All Guides

Secret Scanning in Azure Monitor Logs: The Overlooked Attack Surface

By the Netallion AI Assurance Team

April 28, 2026 8 min read

Azure Monitor is the telemetry backbone of Azure-native organizations. Application Insights captures traces, exceptions, and custom events. Azure Diagnostics records resource-level operations. Log Analytics workspaces aggregate millions of entries daily into a queryable store that operations teams rely on for debugging, performance monitoring, and incident response. This telemetry is essential for running production systems. It is also one of the largest unmonitored surfaces for secret exposure in the enterprise.

1. Why Secrets End Up in Logs

Secrets appear in logs through multiple pathways, most of them unintentional. Understanding these pathways is essential for both detection and prevention:

Debug Logging

When a production incident occurs, developers often increase the logging verbosity to diagnose the issue. Verbose logging may capture the full HTTP request and response including authorization headers, query parameters containing API keys, and request bodies with embedded credentials. After the incident is resolved, the verbose logging may remain enabled for days or weeks, continuously writing secrets to the log pipeline.

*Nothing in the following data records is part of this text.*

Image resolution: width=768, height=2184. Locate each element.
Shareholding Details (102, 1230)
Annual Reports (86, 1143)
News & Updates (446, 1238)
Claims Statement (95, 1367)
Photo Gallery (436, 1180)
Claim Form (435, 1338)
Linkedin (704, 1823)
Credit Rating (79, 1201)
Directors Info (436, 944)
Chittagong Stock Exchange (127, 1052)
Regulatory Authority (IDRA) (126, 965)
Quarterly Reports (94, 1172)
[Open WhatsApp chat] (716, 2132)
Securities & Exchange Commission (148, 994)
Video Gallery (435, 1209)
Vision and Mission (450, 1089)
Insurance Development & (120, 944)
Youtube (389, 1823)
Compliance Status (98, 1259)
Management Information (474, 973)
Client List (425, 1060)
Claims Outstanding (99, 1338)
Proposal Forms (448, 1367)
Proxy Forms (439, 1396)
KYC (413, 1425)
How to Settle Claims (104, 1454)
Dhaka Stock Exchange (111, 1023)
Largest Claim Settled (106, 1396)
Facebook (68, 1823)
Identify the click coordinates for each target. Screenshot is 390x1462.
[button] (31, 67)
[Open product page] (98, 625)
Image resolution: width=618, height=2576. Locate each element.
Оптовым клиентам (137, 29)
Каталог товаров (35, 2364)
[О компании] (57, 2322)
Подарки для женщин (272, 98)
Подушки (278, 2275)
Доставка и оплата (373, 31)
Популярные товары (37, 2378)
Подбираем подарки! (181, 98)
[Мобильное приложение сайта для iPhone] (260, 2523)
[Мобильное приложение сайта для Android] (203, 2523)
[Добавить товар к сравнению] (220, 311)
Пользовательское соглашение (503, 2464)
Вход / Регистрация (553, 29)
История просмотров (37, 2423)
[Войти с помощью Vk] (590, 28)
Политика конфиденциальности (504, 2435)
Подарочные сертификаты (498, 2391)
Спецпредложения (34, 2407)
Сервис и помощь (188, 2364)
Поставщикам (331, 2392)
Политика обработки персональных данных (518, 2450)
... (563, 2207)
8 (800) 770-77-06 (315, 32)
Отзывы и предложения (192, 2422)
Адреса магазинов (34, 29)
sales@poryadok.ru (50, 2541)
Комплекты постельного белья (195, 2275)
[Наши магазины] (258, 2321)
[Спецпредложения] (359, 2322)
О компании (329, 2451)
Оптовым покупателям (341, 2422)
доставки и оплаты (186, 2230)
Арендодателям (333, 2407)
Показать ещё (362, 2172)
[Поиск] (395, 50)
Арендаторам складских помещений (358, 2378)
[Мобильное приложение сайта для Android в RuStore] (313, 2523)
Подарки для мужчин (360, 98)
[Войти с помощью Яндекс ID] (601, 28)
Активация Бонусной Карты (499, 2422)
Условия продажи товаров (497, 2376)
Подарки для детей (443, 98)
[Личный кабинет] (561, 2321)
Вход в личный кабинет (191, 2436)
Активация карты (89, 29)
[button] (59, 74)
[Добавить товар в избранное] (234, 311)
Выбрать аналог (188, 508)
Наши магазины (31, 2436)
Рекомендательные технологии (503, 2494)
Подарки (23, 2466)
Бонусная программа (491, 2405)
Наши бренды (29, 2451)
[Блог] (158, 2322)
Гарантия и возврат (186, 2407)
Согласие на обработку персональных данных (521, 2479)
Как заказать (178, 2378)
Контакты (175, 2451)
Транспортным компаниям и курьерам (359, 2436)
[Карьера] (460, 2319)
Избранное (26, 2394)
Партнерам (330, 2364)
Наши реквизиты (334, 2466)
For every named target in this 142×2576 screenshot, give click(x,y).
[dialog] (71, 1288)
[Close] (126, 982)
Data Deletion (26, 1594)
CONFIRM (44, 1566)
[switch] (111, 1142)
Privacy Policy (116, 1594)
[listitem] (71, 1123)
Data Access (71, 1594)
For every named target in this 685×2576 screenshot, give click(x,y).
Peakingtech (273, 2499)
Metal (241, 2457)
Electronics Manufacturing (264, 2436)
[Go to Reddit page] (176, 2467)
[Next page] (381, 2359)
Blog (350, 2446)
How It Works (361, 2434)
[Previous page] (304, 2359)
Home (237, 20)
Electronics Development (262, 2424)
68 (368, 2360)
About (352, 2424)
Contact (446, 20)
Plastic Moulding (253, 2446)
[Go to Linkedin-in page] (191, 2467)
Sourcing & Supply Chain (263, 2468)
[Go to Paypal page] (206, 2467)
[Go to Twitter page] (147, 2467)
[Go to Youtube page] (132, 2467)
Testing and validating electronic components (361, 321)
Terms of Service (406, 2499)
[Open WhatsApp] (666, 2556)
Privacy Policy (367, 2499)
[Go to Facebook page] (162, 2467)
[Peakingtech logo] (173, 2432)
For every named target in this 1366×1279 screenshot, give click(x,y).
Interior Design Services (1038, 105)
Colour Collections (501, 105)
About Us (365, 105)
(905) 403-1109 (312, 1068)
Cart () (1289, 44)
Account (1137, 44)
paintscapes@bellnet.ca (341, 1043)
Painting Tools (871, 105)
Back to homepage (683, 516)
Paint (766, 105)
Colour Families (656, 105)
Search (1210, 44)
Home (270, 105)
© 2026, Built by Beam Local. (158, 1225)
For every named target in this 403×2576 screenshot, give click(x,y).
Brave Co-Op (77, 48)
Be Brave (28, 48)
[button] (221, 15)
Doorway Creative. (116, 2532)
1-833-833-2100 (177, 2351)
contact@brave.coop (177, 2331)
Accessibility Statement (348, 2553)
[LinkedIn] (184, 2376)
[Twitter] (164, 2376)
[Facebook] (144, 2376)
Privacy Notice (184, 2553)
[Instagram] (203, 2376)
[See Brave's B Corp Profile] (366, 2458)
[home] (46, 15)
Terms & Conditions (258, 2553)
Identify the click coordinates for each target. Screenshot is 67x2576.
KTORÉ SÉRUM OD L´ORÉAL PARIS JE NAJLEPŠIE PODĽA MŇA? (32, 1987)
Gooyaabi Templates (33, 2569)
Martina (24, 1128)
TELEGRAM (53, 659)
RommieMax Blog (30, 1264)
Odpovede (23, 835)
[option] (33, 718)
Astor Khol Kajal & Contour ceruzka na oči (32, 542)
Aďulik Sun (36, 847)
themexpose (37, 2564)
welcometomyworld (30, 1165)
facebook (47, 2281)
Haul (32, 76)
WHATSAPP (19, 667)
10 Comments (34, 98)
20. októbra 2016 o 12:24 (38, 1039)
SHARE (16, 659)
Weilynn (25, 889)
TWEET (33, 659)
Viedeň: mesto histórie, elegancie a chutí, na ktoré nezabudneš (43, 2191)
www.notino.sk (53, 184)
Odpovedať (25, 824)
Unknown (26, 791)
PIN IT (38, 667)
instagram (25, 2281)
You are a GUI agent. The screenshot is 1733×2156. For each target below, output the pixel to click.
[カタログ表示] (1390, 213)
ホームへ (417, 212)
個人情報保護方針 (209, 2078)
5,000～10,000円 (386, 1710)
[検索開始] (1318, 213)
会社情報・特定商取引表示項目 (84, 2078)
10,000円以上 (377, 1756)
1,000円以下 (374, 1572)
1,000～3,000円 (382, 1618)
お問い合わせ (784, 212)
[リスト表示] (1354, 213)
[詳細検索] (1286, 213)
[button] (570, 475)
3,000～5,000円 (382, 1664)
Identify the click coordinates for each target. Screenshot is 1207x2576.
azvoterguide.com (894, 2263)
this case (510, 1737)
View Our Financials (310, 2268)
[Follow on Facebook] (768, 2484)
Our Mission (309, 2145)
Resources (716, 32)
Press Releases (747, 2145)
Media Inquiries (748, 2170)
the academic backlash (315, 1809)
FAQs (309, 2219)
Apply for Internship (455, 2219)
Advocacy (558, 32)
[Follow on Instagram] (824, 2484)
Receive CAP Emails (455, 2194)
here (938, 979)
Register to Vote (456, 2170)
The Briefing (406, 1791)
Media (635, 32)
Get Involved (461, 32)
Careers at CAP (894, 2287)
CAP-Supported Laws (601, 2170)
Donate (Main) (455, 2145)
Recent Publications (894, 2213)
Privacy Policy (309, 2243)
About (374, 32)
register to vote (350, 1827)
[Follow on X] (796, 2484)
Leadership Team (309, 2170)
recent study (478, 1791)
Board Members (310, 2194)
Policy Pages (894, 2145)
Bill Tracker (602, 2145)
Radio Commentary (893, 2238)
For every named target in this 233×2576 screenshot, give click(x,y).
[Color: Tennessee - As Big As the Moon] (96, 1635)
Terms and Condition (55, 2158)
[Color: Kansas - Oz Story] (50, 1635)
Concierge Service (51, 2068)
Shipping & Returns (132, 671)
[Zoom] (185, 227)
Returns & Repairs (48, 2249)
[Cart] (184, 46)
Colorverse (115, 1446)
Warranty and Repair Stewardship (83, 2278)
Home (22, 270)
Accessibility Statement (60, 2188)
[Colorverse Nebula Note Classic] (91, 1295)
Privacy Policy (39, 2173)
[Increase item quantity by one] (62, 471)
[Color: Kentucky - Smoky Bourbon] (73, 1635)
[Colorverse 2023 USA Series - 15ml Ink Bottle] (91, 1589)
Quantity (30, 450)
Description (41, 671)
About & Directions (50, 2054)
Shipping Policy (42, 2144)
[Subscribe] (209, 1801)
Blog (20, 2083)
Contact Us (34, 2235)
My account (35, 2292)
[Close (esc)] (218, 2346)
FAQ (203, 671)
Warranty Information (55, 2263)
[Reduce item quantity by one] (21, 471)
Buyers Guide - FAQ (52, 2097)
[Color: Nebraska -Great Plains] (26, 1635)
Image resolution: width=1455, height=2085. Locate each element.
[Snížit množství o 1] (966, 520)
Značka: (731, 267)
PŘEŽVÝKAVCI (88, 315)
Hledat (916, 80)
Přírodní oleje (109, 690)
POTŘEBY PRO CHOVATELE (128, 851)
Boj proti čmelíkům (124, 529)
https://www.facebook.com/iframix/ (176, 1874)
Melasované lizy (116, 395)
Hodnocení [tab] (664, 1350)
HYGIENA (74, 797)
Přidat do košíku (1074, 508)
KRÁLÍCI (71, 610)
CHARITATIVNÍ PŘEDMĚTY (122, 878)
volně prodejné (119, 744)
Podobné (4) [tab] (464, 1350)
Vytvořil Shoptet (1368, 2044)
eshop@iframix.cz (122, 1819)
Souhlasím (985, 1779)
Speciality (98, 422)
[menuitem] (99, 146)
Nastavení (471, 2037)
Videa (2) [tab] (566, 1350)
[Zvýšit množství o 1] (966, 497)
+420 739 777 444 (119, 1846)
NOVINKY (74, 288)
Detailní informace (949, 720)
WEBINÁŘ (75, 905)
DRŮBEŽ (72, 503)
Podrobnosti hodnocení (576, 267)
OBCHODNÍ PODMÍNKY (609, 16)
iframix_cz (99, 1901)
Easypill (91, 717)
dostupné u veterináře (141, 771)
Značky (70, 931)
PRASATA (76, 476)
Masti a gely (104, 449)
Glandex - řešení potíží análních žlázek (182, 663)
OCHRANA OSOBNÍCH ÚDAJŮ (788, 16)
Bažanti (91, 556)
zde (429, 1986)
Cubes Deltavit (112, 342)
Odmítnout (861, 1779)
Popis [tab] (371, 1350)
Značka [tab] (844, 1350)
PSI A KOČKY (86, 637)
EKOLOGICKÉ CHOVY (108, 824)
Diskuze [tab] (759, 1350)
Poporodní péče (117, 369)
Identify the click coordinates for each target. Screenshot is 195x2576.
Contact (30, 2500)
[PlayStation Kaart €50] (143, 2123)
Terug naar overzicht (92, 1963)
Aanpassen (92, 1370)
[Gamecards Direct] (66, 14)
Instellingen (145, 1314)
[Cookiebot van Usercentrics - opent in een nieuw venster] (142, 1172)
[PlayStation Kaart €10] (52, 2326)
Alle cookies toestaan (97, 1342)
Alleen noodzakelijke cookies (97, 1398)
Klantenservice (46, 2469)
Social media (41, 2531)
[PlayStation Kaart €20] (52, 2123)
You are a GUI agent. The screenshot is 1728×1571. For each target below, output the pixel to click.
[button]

Error Messages and Stack Traces

When an application fails to authenticate to a service, the error message often includes the credential that was rejected. Connection string parsing errors expose the full connection string including embedded passwords. OAuth token refresh failures may log the client secret or refresh token in the exception details. These exceptions flow into Application Insights automatically through the SDK's unhandled exception capture.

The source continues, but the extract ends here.